In 2006, a national audit designed to assess the quality and safety of acute IBD care in the United Kingdom (UK) revealed a wide variation in the quality-of-care and resources available for IBD patients [5], which was the motivation for the development of published IBD Standards of care [6]. Between 2009 and 2013, there were marked improvements in the delivery of IBD care as measured by the UK audit system, in which patient education and evidence-based disease management were highlighted. Pregnancy, surgery and reproductive concerns are areas that, due to lack of consensus and patchy practitioner knowledge, fit well into this model. Development of patient education modules, particularly using information technology (IT), regarding pouch-related issues help young women know what to expect and what questions to ask of their providers [7].

Very few data exist in the literature addressing the timing of colectomy in relationship to fertility-related issues and regarding the choice of delivery mode in patients with J-pouches.

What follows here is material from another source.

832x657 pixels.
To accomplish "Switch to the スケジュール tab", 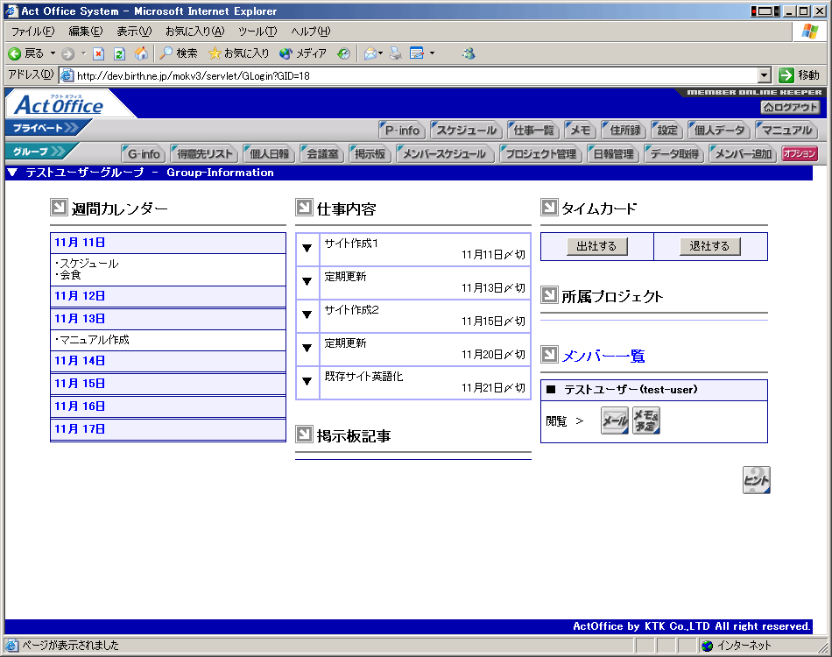I will click(x=467, y=131).
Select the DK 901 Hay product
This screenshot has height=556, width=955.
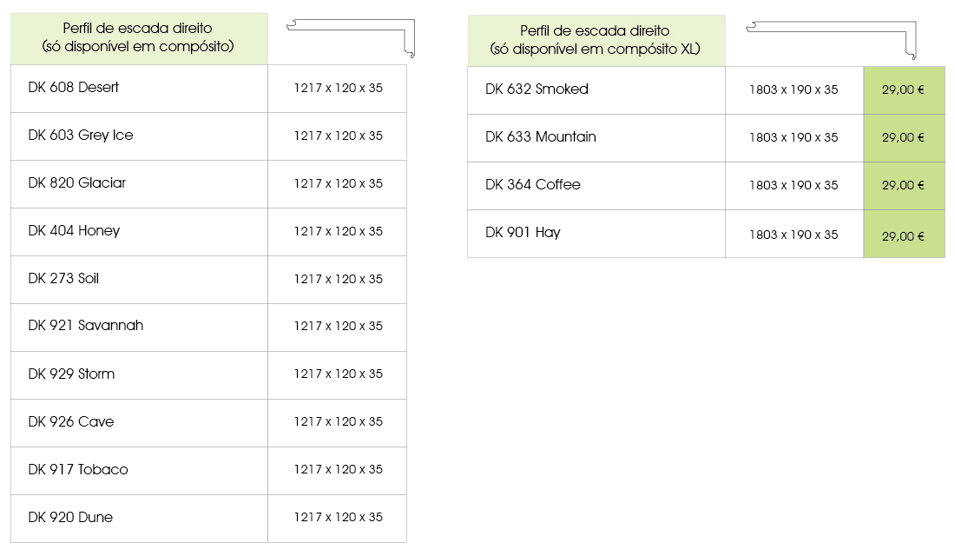pos(523,233)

There are concerns about sphincter damage complicating difficult deliveries and pouch dysfunction following prolonged labor. Of the involved professionals, colorectal surgeons strongly recommended Cesarean section as the optimal delivery mode, perhaps owing to their considerable experience with the technical aspects of pouch creation and in how they are functionally affected after delivery. Remzi et al. [8] investigated post-delivery pouch function in patients identified from their prospectively obtained pouch database, quantifying pouch and sphincter function using sonography and manometry. Although they reported that vaginal delivery did affect sphincter integrity, in the short term this injury did not significantly affect pouch function or quality-of-life. The concern then becomes the long-term effects on sphincter function, in particular since sphincter integrity is important in maintaining continence in this patient population with multiple liquid bowel movements per day, which may not be the immediate concern of the operating surgeon. Laparoscopic techniques for J-pouch creation with potentially less effect on fertility may change the landscape in terms of decisions regarding the timing of colectomy in a woman of reproductive age [9]. Evidence-based medical guidelines are needed to help with the decision-making process.

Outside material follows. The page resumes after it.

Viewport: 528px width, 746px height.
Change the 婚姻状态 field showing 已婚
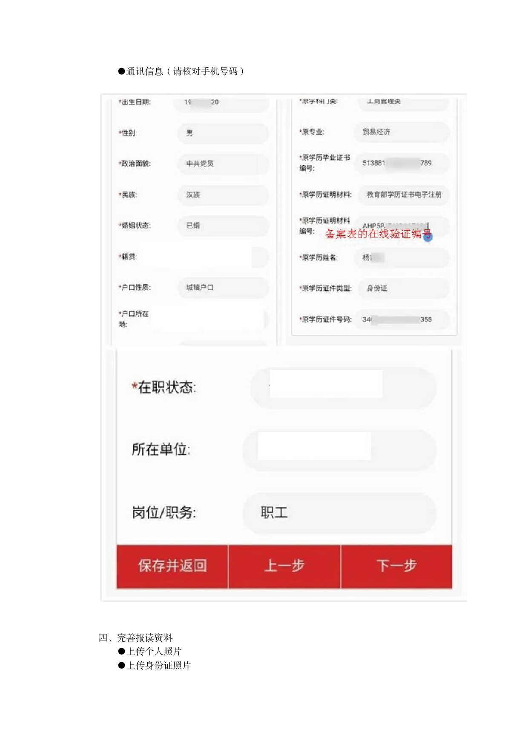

The British guidelines and European societies recommend the development of “high quality, safe and integrated teams” for the clinical care of patients with inflammatory bowel disease [7, 10]. In a discussion of quality indicators, the Europeans describe the establishment of functional IBD comprehensive care units (ICCUs) [10]. Although this goal may be more difficult to achieve in the US due to geographic and other concerns, initiatives such as this will likely be of benefit to practitioners caring for IBD patients of reproductive age and desire who have undergone J-pouch surgery, in particular to inform less experienced physicians about these issues and to provide appropriate referrals to a comprehensive center that can provide surgical, obstetric and gastrointestinal expertise.

The study by Bradford et al. effectively highlights the issues related to pregnancy in patients with an IPAA. It also demonstrates the lack of consensus on the major issues of concern—fertility, timing of pouch procedure related to pregnancy, and delivery method. What cannot be accomplished in a study like this is to delineate the decision-making process of the respondents, since many of these decisions are informed to some degree. Ideally, the controversial and complex nature of these issues requires a multidisciplinary team approach combined with a data-driven approach for the discussion and counseling of fertility-related and other issues where data are available, which the study suggests may be available to all physicians. Specific educational programs for practitioners who are taking care of these patients include guideline development and case-based IT education modules that could be incorporated into residency and fellowship programs in addition to providing continuing medical education for more seasoned practitioners. The ideal situation for women who desire pregnancy who are facing colectomy with the possibility of IPAA is to work with a knowledgeable and experienced team of physicians that includes their surgeon, gastroenterologist and obstetrician.